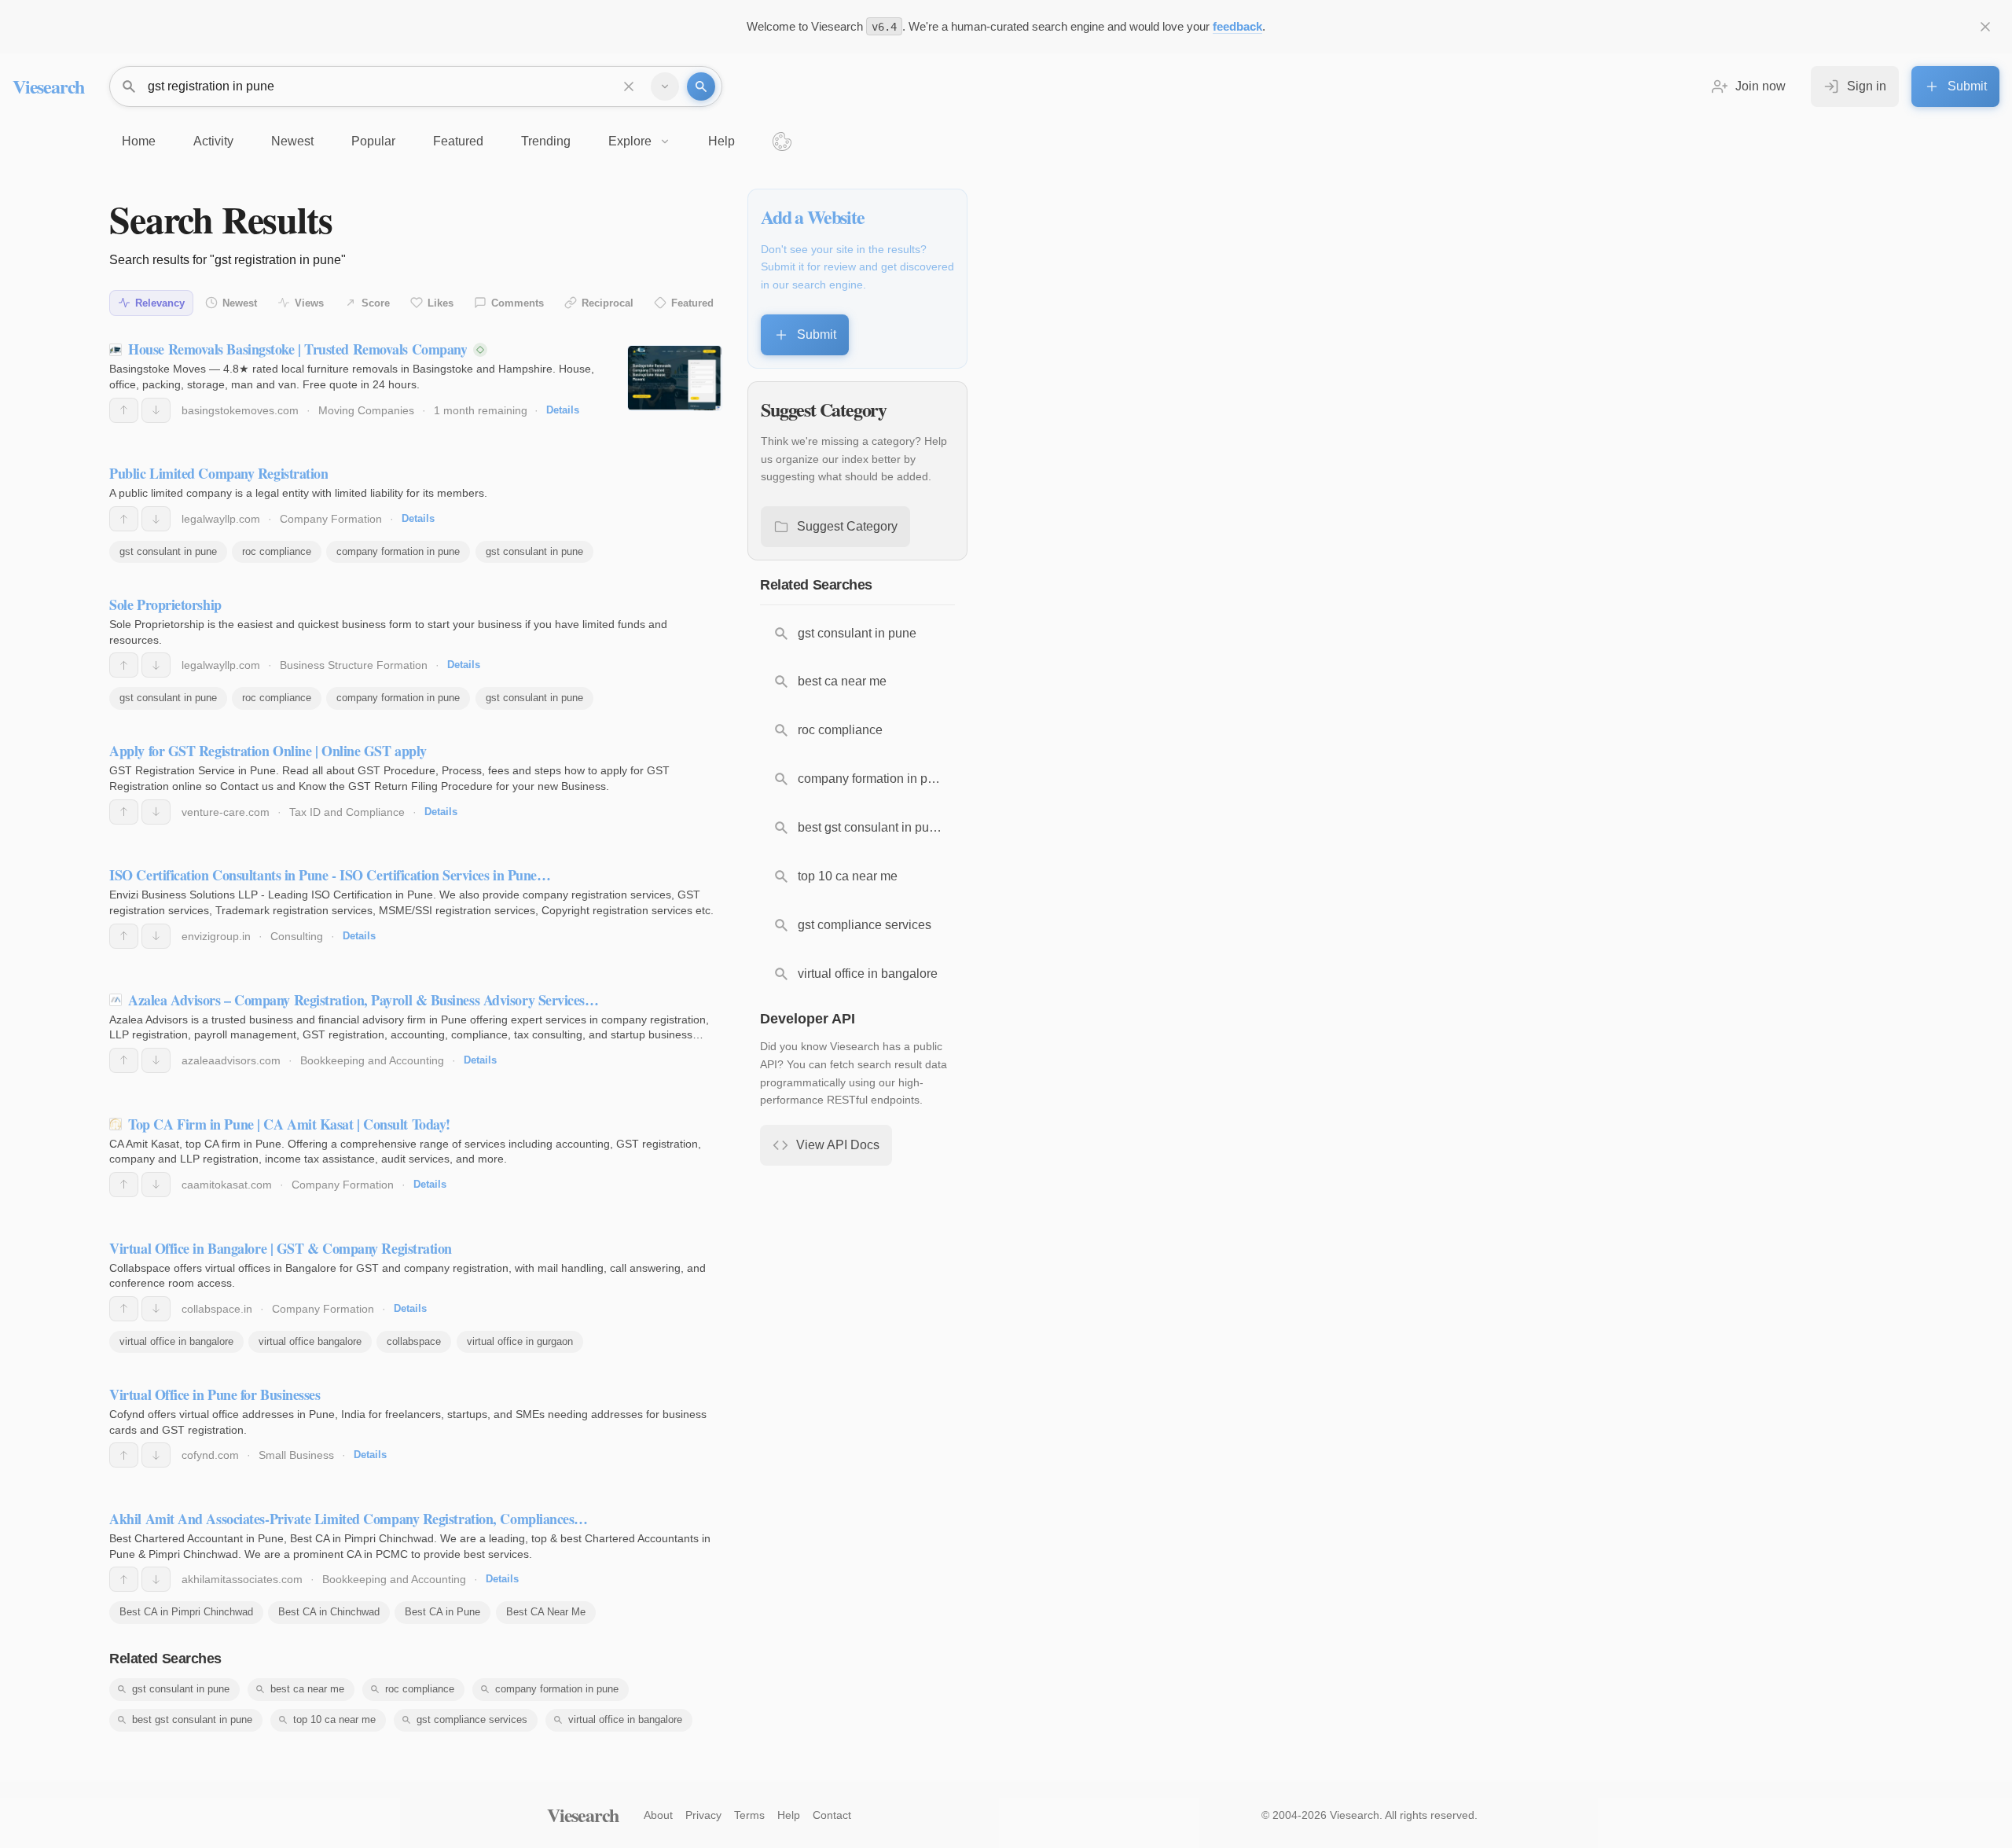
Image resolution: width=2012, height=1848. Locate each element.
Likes (440, 303)
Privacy (703, 1815)
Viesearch (48, 86)
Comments (517, 303)
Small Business (296, 1455)
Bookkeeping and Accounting (372, 1060)
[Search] (701, 86)
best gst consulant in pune (192, 1719)
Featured (692, 303)
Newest (239, 303)
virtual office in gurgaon (520, 1341)
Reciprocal (607, 303)
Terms (749, 1815)
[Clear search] (629, 86)
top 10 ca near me (334, 1719)
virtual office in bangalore (176, 1341)
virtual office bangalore (310, 1341)
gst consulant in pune (168, 551)
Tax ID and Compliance (347, 812)
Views (309, 303)
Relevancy (160, 303)
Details (562, 410)
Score (376, 303)
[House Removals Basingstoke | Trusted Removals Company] (674, 378)
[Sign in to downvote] (156, 410)
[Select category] (665, 86)
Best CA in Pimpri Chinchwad (186, 1612)
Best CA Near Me (546, 1612)
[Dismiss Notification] (1985, 27)
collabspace (414, 1341)
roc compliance (276, 551)
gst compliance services (472, 1719)
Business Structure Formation (354, 665)
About (658, 1815)
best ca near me (307, 1689)
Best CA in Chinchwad (329, 1612)
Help (788, 1815)
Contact (832, 1815)
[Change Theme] (782, 141)
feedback (1237, 26)
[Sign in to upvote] (123, 410)
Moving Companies (366, 410)
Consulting (296, 936)
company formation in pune (398, 551)
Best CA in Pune (442, 1612)
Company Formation (331, 519)
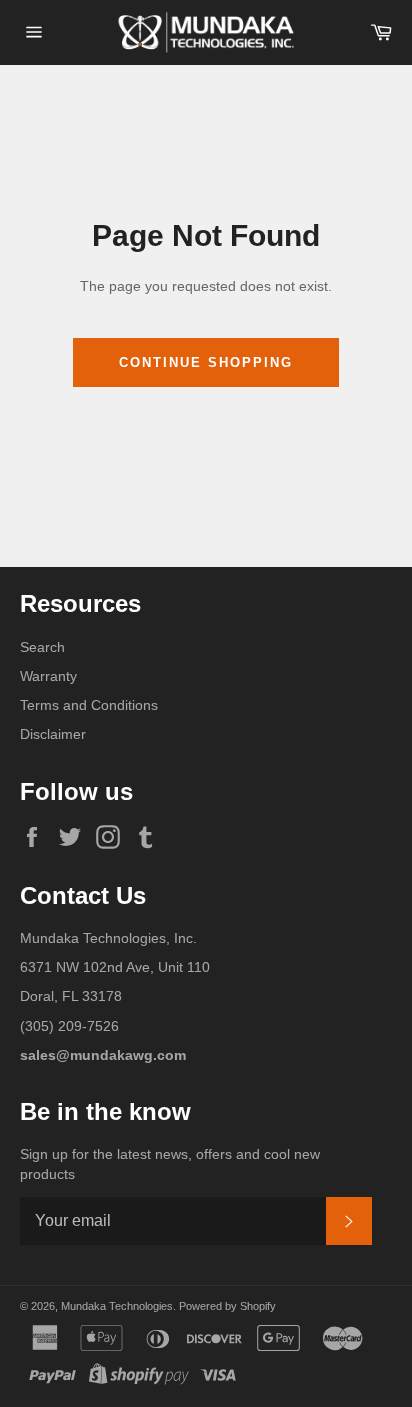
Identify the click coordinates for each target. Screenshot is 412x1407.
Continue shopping (205, 362)
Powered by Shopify (227, 1306)
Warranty (48, 676)
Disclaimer (53, 734)
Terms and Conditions (89, 705)
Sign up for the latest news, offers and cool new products (170, 1163)
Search (42, 647)
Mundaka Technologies (117, 1306)
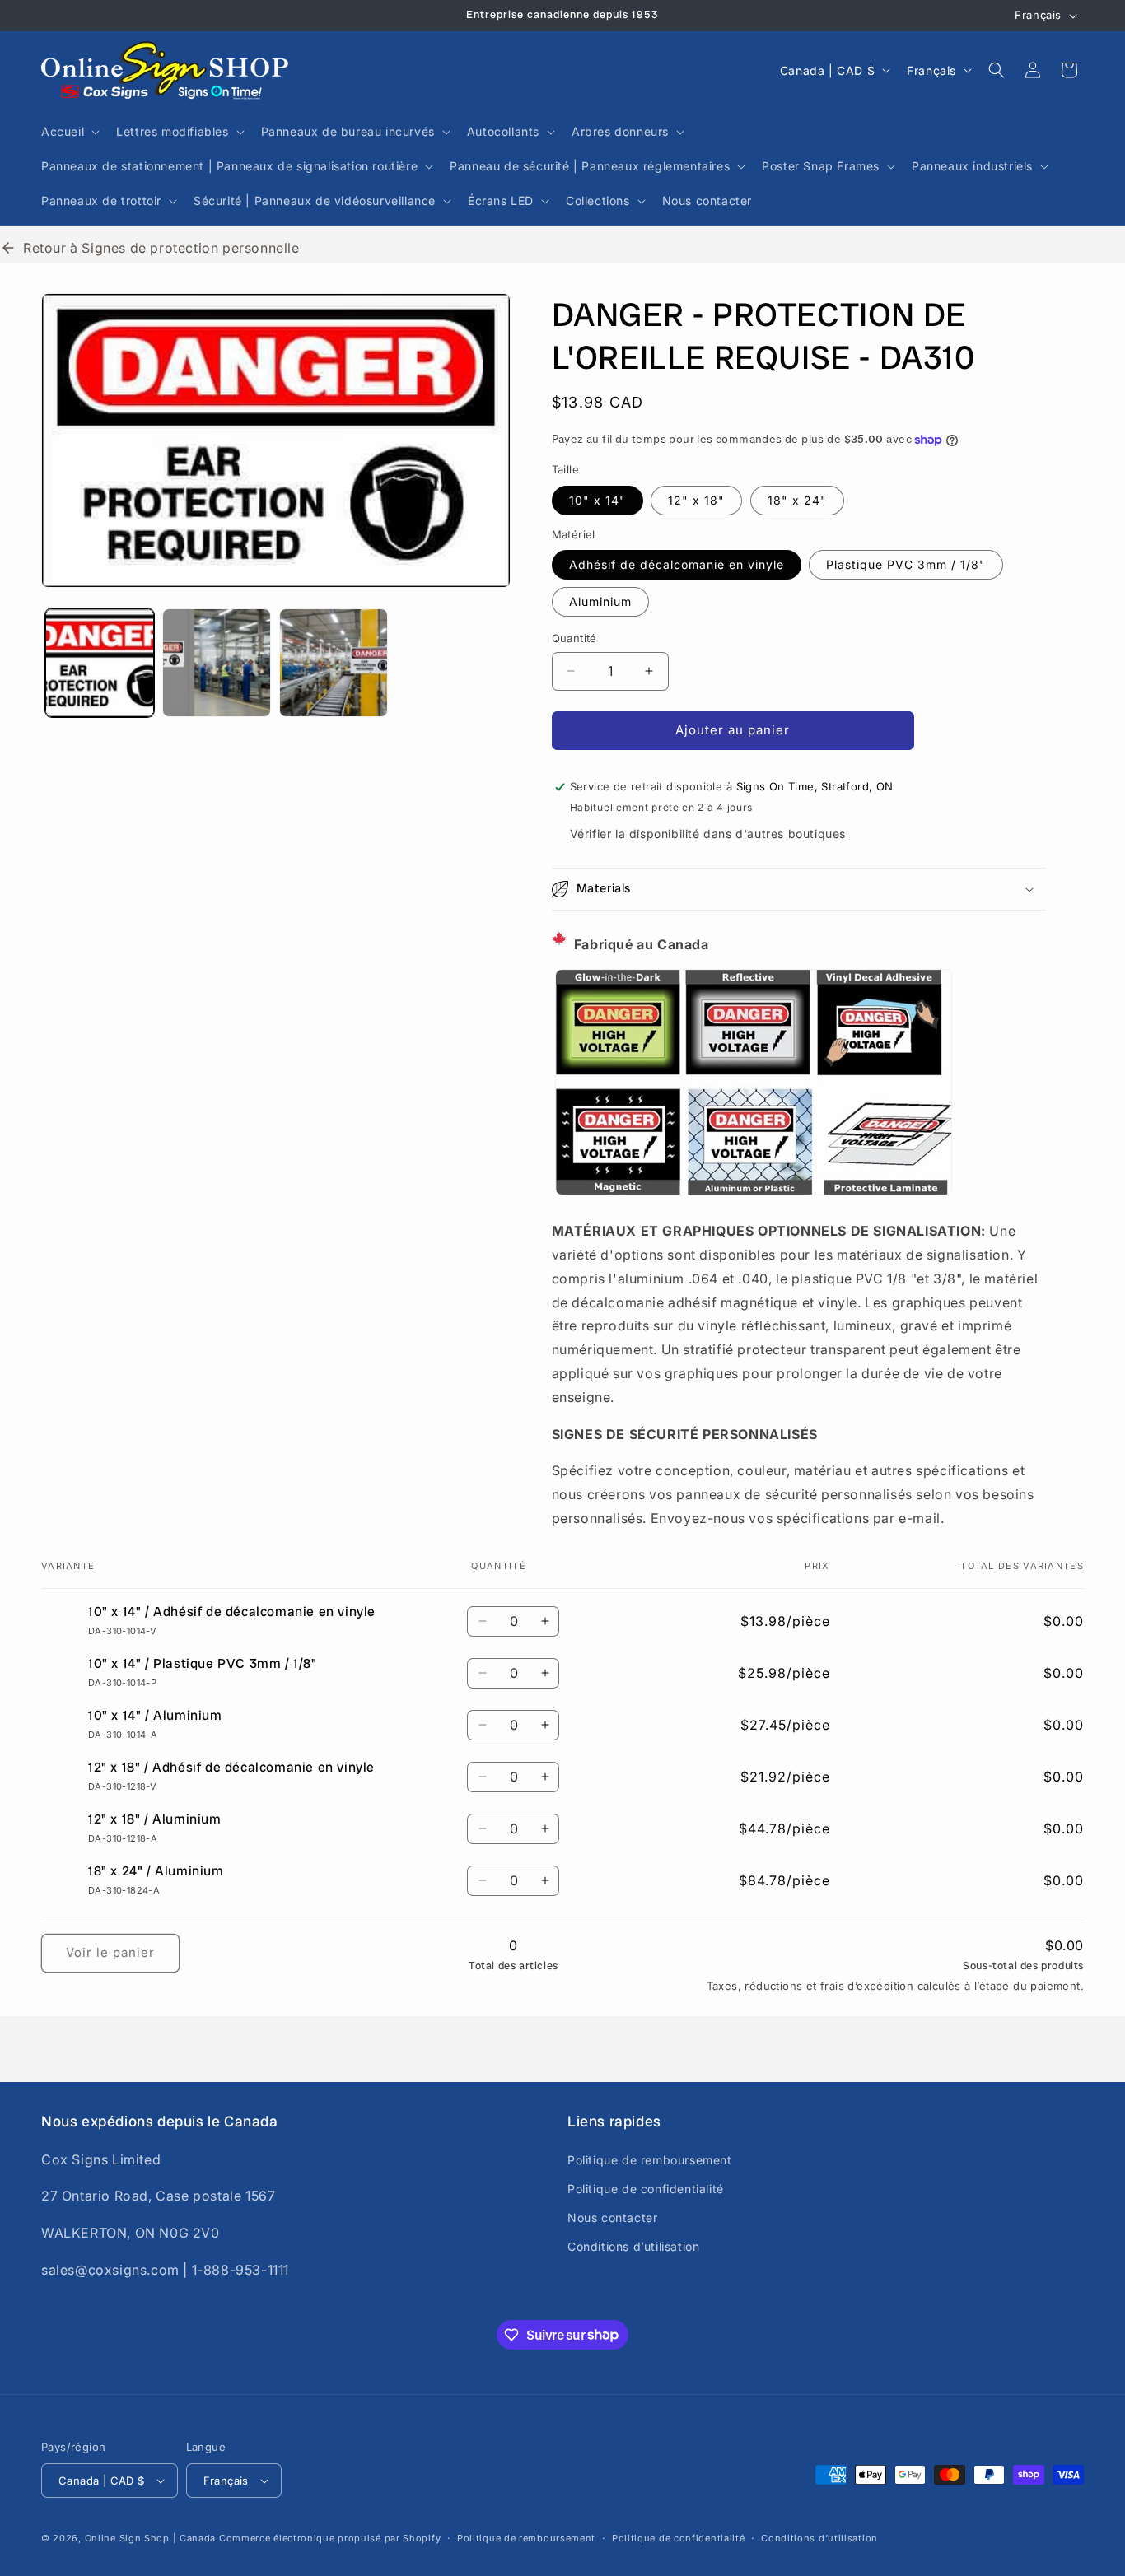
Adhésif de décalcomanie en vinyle (676, 564)
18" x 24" (797, 500)
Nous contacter (612, 2217)
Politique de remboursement (649, 2159)
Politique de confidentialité (645, 2189)
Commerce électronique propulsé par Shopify (330, 2538)
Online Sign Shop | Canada (151, 2538)
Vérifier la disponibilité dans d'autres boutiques (708, 834)
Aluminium (600, 601)
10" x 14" (597, 500)
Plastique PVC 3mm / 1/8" (906, 564)
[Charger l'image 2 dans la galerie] (216, 662)
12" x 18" (696, 500)
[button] (68, 131)
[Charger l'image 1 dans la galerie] (99, 662)
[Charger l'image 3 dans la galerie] (333, 662)
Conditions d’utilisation (633, 2246)
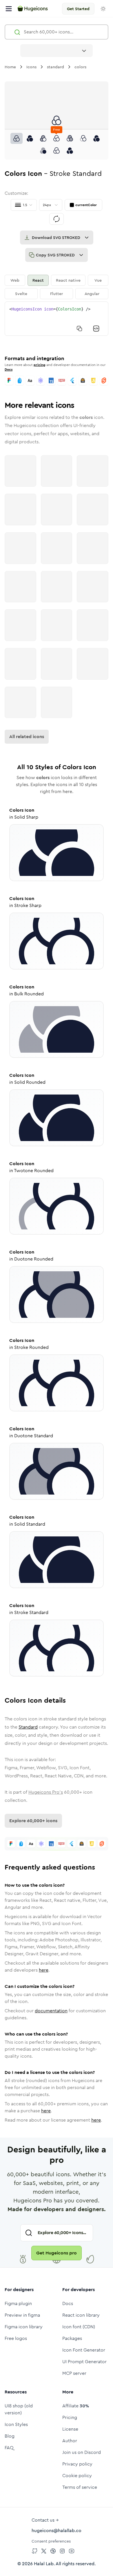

----

Without the pictures, give every line of the data again, exactly as written.

= ANSWER BELOW =
Image resolution: width=2012, height=1848. Locate each element.
Likes (440, 303)
Privacy (703, 1815)
Viesearch (48, 86)
Comments (517, 303)
Small Business (296, 1455)
Bookkeeping and Accounting (372, 1060)
[Search] (701, 86)
best gst consulant in pune (192, 1719)
Featured (692, 303)
Newest (239, 303)
virtual office in gurgaon (520, 1341)
Reciprocal (607, 303)
Terms (749, 1815)
[Clear search] (629, 86)
top 10 ca near me (334, 1719)
virtual office in bangalore (176, 1341)
virtual office bangalore (310, 1341)
gst consulant in pune (168, 551)
Tax ID and Compliance (347, 812)
Views (309, 303)
Relevancy (160, 303)
Details (562, 410)
Score (376, 303)
[House Removals Basingstoke | Trusted Removals Company] (674, 378)
[Sign in to downvote] (156, 410)
[Select category] (665, 86)
Best CA in Pimpri Chinchwad (186, 1612)
Best CA Near Me (546, 1612)
[Dismiss Notification] (1985, 27)
collabspace (414, 1341)
roc compliance (276, 551)
gst compliance services (472, 1719)
Business Structure Formation (354, 665)
About (658, 1815)
best ca near me (307, 1689)
Best CA in Chinchwad (329, 1612)
Help (788, 1815)
Contact (832, 1815)
[Change Theme] (782, 141)
feedback (1237, 26)
[Sign in to upvote] (123, 410)
Moving Companies (366, 410)
Consulting (296, 936)
company formation in pune (398, 551)
Best CA in Pune (442, 1612)
Company Formation (331, 519)
Identify the click coordinates for each target. Screenshot is 412x1407.
Continue shopping (205, 362)
Powered by Shopify (227, 1306)
Warranty (48, 676)
Disclaimer (53, 734)
Terms and Conditions (89, 705)
Sign up for the latest news, offers and cool new products (170, 1163)
Search (42, 647)
Mundaka Technologies (117, 1306)
Adhésif de décalcomanie en vinyle (676, 564)
18" x 24" (797, 500)
Nous contacter (612, 2217)
Politique de remboursement (649, 2159)
Politique de confidentialité (645, 2189)
Commerce électronique propulsé par Shopify (330, 2538)
Online Sign Shop | Canada (151, 2538)
Vérifier la disponibilité dans d'autres boutiques (708, 834)
Aluminium (600, 601)
10" x 14" (597, 500)
Plastique PVC 3mm / 1/8" (906, 564)
[Charger l'image 2 dans la galerie] (216, 662)
12" x 18" (696, 500)
[button] (68, 131)
[Charger l'image 1 dans la galerie] (99, 662)
[Charger l'image 3 dans la galerie] (333, 662)
Conditions d’utilisation (633, 2246)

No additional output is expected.